口説く? チャンス? 私は思わずぽかんと口を開けて先生をまじまじと見てしまった。流石にはしたないので慌てて口を閉じたのだけれど、先生の方は私のことを見ていなかった。
顔はこちらに向いているけど、微妙に目をそらして合わせてくれない。
「君は王子殿下と婚約したくないんだろう? だがこのままいけば、第一か第二かは分からんが、ほぼ間違いなくどちらかの王子の婚約者として君に声がかかるだろう。当然、王室から正式に縁談が持ちかけられてしまえば断るのは困難だ。……だが、今の時点で、すでに他に相手がいるということにしておけば、穏当に候補から外れることができる」
「それはそうですけれど……。私の相手役など、どうあっても注目を浴びます。一時的にフリをするだけでも、今後先生には縁談が来にくくなるかもしれませんよ」
事実がどうであれ、周りからは『次期王妃候補だった侯爵令嬢と付き合っていたのに結局破談になった』なんて噂されてしまう。そんなの外聞が悪いどころの話じゃない。さらに、そんな理由で王室から睨まれている可能性がある男性のところへ娘を嫁にやりたいという家はまずないだろう。

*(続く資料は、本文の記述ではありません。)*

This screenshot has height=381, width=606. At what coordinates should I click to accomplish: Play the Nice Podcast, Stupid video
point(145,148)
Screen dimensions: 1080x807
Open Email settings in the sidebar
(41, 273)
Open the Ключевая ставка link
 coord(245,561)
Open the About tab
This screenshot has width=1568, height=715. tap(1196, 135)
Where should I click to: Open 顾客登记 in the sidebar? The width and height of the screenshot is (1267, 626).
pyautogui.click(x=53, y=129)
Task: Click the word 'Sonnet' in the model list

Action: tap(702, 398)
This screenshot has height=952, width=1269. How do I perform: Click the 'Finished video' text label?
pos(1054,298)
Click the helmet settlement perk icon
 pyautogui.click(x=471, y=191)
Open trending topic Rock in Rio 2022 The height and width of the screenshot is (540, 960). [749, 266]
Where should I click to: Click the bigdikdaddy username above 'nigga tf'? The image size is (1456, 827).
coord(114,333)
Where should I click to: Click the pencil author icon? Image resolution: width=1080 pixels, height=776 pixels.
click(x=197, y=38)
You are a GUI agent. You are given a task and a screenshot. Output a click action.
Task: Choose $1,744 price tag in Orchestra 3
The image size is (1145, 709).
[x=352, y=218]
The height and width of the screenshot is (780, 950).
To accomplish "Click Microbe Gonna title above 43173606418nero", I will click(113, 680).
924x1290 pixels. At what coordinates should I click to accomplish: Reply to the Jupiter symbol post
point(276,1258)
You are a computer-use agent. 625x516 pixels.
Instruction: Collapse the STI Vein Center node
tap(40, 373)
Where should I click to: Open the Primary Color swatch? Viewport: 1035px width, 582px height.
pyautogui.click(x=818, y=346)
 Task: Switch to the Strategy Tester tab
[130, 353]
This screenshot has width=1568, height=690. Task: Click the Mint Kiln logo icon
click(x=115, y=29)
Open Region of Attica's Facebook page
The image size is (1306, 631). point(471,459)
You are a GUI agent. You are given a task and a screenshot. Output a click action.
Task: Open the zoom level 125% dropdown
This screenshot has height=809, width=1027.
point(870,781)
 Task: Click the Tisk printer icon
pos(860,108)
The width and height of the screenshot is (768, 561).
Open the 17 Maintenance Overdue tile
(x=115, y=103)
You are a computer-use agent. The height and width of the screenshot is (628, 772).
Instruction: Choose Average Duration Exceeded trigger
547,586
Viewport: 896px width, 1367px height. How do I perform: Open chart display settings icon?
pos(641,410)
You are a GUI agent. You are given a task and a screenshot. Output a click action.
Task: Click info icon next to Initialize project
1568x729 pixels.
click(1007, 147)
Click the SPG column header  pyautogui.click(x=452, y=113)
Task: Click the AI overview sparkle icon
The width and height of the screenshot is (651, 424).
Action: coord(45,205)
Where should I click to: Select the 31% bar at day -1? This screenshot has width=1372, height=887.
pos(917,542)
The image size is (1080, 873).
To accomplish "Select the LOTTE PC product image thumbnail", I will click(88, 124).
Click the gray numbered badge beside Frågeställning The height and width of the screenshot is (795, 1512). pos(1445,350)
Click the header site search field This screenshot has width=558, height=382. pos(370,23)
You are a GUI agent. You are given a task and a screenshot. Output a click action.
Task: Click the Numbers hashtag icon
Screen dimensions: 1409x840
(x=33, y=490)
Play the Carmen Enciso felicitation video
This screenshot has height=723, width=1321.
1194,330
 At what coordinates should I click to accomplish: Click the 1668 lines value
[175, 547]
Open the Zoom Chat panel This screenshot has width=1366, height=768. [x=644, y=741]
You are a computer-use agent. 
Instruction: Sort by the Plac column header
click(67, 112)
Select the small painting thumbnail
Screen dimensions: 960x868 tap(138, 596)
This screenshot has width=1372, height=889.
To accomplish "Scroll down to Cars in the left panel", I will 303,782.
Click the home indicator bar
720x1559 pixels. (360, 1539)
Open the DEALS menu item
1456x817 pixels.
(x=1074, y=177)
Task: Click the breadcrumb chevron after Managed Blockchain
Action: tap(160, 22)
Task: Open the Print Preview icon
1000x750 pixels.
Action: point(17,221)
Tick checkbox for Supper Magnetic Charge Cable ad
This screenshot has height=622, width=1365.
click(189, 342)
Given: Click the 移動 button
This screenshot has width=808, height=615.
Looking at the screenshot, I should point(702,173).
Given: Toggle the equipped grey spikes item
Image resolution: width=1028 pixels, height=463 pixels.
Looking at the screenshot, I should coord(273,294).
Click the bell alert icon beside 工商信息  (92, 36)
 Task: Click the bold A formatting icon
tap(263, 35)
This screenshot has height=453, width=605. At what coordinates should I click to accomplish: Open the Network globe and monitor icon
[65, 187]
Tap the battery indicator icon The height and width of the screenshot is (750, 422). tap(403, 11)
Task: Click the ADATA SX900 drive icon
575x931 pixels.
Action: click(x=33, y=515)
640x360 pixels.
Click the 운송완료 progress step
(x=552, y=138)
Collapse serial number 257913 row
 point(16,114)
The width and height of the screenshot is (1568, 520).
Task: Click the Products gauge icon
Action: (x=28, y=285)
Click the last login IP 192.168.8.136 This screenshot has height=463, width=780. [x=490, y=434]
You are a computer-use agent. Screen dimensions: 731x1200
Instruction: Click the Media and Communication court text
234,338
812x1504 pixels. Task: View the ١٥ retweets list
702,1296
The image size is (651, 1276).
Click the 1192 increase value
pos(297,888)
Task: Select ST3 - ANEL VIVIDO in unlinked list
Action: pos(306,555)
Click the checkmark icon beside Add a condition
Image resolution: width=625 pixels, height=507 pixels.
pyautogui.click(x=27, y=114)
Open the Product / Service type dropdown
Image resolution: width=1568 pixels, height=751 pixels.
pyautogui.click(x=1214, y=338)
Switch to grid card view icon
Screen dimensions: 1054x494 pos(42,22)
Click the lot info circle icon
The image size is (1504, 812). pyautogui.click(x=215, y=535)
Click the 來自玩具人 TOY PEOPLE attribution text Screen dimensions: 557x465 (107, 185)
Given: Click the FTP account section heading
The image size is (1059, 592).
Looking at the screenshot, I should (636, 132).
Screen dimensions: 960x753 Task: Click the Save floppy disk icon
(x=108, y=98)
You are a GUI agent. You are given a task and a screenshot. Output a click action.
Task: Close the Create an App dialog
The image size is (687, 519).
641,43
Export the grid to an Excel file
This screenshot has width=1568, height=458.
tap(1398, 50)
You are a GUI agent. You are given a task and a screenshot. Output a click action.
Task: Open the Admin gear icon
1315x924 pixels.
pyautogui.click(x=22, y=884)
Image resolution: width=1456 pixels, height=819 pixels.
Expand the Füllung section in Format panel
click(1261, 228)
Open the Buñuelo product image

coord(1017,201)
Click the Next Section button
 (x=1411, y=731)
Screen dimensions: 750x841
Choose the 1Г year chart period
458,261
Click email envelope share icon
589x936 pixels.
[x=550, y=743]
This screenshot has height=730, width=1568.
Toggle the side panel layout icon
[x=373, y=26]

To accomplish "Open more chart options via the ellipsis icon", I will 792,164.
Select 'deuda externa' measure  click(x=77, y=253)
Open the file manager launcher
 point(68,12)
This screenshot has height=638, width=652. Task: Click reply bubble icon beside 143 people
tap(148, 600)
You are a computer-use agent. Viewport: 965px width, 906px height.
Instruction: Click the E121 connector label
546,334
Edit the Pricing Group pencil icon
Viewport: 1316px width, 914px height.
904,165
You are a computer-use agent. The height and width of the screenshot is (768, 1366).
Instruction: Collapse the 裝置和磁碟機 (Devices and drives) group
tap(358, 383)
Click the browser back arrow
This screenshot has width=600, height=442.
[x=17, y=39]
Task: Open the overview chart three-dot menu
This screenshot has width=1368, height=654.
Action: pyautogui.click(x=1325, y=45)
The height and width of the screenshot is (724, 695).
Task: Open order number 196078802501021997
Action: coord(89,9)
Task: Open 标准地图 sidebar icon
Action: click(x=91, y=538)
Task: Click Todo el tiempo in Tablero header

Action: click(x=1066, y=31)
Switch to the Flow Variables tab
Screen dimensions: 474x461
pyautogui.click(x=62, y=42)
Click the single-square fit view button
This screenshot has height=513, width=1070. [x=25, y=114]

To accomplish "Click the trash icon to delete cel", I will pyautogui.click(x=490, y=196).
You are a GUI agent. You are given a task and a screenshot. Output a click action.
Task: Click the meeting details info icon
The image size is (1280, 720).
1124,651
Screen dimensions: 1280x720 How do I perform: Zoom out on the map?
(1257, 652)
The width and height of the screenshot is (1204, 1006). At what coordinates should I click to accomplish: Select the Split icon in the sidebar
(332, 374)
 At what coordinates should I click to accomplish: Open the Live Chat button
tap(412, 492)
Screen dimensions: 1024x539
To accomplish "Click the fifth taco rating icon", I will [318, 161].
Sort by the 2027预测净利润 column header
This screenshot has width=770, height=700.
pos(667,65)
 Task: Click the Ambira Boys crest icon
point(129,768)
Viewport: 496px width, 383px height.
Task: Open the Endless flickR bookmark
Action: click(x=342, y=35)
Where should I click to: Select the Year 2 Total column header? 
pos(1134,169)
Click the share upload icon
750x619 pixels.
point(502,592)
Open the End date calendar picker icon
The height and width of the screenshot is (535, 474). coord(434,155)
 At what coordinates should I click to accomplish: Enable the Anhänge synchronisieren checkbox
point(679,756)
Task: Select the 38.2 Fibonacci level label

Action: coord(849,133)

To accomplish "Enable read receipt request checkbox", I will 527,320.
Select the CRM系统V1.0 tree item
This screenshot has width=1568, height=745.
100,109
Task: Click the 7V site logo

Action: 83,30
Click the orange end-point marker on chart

それに、評判が悪くなったら研究予算だってつきにくくなるかもしれない。
だけど先生は、そうやって心配をする私に対してやや不愉快そうな顔をした。
「だからそんなことは分かっている。別に今後縁談なんて来なくてもいい」
「……どうして、そこまで私を助けてくださるのですか?」
「っ――君こそ、どうしてそこまで頑なに俺の心配ばかりする? それとも、俺の申し出が迷惑で遠回しに断ろうとしているなら、はっきりとそう言ってもらって構わない」
「ち、違います! 迷惑だなんて……ただ、先生は、私が殿下との婚約を望んでいないことを信じていなかったでしょう? なぜ急に積極的に手伝ってくださるのかが不思議で……」
「君が、少しでもアレクト殿下との婚約や婚姻を望んでいるなら口出しするつもりなどなかったさ。それに俺は、君のような家柄の女性は王族の一員になることを望むのが当然だと思っていた」
うーん。まあ確かに一般的にはそうなのかも。
でも私は最初に言ったのに。ピンヒールで足を蹴り合うような世界で生きていける自信はないって。
「……君がずっと何かを隠しているというのは分かっていた。だから、まさか本音を言っているとは思わなかったんだ」
「あ……確かに、それは疑われても仕方がないですね」
なるほど。私はこれまで前世の記憶のことを隠しながら話していたから、先生はあちこちで違和感を抱いていたのね。
それで、本当はアレクト殿下に憧れているけど何か理由があって言えない――みたいに解釈していたっていうことか。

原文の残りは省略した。